As promised, here is the Christmas blog post with pictures! I’m not going to bother putting up stuff I’ve made before, so feel free to click over to my Vegan Mac-n-Cheese or Sweet Potato Salsa posts for pictures and recipes of those.

Overall, dinner went well. Everything was completely vegan and made by myself, as I seem to have a masochistic tendency to commit to cooking massive holiday dinners. Ah well, works for me as I get to eat everything. On to the pictures!

The main course! I made the Seitan chops smothered in apples and ginger from the Post Punk Kitchen website, which calls for the simple seitan recipe from Veganomicon with chickpea flour subbed for the nutritional yeast called for. I was really nervous about serving seitan to your average Standard American Diet-ers, but it went over really well and most of my family even had seconds. I don’t think my brother or Nana even realized it wasn’t meat at first, until my Dad asked, “So this isn’t meat, but it has the texture of meat?” and my brother looked perturbed, asked what it was made of then and promptly stopped eating it. Whatever, everyone else seemed to enjoy it.

Besides checking for allergens, I hate telling people immediately what’s in my food for this reason. Half the time people will gobble up everything happily, having no idea it wasn’t made of the usual crap until they find out I’m vegan later on. Anyway, my Mom liked these better than the chickpea cutlets I made for Thanksgiving, also from Veganomicon. However, I think this is more my fault than Veganomicon’s, as I took a recipe that usually made 4 cutlets and something-tupled it until there were about 30, so every cutlet did not get the amount of tender love and care that it should’ve, plus they sat in the fridge for an entire day before I cooked and served them.

Besides the seitan chops and other recipes mentioned above, I roasted three types of potatoes (red, white and purple!) with some carrots, olive oil, salt and spices. It came out okay, pretty basic and no picture, though. Having purple potatoes was kinda cool, however.

The first dessert was the agave nectar cupcake recipe from Vegan Cupcakes Take Over the World with the Super Natural Agave Icing from the same book. I know I made this last time in the form of the cake, but I opted for a sort-of lame but satisfying to tear apart cupcake cake this time. As in, I made cupcakes, grouped them all together and then frosted them all as one. I altered both recipes a bit, as I only had dark agave nectar and they called for light. Additionally, I had a soy powder that tasted especially beany (are they all like this?) so the frosting tasted way too soy-like based on the recipe as written. I ended up adding some cocoa powder, more agave nectar, a splash of vanilla and a bit of powdered sugar to make it better. It worked, more or less. Sort of defeated the purpose of a diabetic-friendly dessert, but at least it wasn’t ALL powdered sugar.
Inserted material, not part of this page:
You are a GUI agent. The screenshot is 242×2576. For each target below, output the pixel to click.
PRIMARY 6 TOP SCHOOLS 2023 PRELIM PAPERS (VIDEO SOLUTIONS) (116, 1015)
A picture of how I decorated the cupcake-cake! I sprinkled powdered sugar all over ’em and then crushed up a sugar-free candy cane for the top. I had no idea candy canes were so difficult to crush. My method was to bludgeon them with a large wooden spoon in a bowl, but most of them ended up projectile shooting across the kitchen instead. Oops! The result was very pretty and Christmas-appropriate, however.

Last, but not least, was the Eggnog Cheesecake recipe from the FatFree Vegan Kitchen blog. This was my favorite and the leftovers taste even better after sitting in the fridge. My parents’ friends had NO idea it wasn’t real cheesecake until they were told, so that’s a good sign. I still like FFV’s Double-Layer Pumpkin Cheesecake the best, but this gave me an excuse to try Silk’s Soy Nog at last. Now I just have to figure out how to use up the rest of it…any ideas? It’s good, but pretty rich so I can’t drink a lot of it at once. Here’s a picture of the inside of the “cheese”cake:

Yum! It was a good dinner. It was only my immediate family and my Nana, so five less people to cook for this time. Plus, I have some vegan butterscotch and white chocolate chips heading my way, a candy mold and some food-grade cocoa butter to play around with. Not to mention my two new cookbooks: Alternative Vegan: International Vegan Fare Straight From The Produce Aisle and The Garden of Vegan: How It All Vegan Again! I’m excited for the culinary adventures ahead with these new items! Now what to make?!